2012.02.26 Waiting for a Snap Day

I’ve been waiting for a day to open out, snapping cold, brilliant, sun-dried, and billowing like a freshly laundered sheet on the line—clean and pure white.

I’m waiting for a snap day. I want it spread before me.

The weather has been weirdly warm for mid-winter—distinctly New England February grey, nonetheless. Everyone smiles and says, isn’t it warm and nice. Then they hesitate, grin a little shyly. They, like me, have heard of global warming and all sorts of apocalyptic terrors and wonder.

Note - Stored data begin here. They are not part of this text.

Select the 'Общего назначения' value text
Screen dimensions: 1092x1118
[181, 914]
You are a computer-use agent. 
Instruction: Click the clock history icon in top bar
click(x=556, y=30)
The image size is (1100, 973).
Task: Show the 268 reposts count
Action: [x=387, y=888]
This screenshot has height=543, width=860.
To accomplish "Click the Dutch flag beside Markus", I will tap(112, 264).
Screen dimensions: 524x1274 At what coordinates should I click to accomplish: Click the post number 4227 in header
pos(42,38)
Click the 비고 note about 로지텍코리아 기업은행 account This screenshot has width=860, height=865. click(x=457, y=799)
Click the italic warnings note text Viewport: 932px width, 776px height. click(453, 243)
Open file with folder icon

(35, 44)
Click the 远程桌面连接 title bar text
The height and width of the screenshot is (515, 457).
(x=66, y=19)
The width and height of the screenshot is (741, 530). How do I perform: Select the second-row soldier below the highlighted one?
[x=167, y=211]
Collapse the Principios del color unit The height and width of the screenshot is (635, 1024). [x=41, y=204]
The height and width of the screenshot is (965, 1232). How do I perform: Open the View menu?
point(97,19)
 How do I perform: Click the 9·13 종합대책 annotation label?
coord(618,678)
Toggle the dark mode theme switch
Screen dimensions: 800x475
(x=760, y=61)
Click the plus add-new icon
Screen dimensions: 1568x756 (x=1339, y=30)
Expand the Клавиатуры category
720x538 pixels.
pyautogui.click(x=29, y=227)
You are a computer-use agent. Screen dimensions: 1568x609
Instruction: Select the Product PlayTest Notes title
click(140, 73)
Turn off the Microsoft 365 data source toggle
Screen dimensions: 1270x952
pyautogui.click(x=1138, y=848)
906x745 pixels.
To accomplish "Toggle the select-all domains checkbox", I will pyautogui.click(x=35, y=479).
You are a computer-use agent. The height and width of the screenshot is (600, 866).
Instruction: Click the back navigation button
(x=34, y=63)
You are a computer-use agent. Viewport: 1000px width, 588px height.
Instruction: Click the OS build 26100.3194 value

I’m waiting for a snap day to snap the weather out of its gloomy gray and to snap me out of my energyless drear, precipitated by a rejection of my memoir manuscript. The literary agent who read it wrote an encouraging, gracious, hopeful even complimentary letter. While grieving I couldn’t quite trust that part—like the hope of resurrection in the middle of a funeral.

I looked for Godde.

My adult children brought me God in their outpouring of love, not just for poor mom but for me as a writer, woman and priest. They asked to read my book and I’m honored. Perhaps my labor is for them anyway, as it once was in their birthing. They started at the center of my body and they remain at the center of my heart, sharing it with Godde.

Then, gazing listlessly out the window immobilized, I spied a sudden flash of gray, a dash of movement. I watched five small squirrels racing and tumbling all over each other in the large tree right outside my window. Was this another batch of babies emerging out from under the garage roof next door? These grey squirts were playing. They must be kids. They were wild and amusing and lifted my spirit an inch or two.

The little squirrels were not taxed. They brought me God. I knew because my heart jumped.

Then Lo! A snap day dawned. Today. Sunday/sun day—Godde’s day, or one of them. Snap!

It takes a great leap of faith to believe in God—and an even greater leap to believe in yourself, to create, to put your faith into some work and then put it out there.

Once at a writers’ conference I attended the leader/author asked me, “Do you ever write about anything but God?” I hesitated, so sharp did his question feel, and so silenced my mind.

“Yes,” I said, then, “No. Is there anything else to write about, really, deeply?”

I had an answer then, so I know I will find one now.

And I, like my father used to say, will “snap to it.”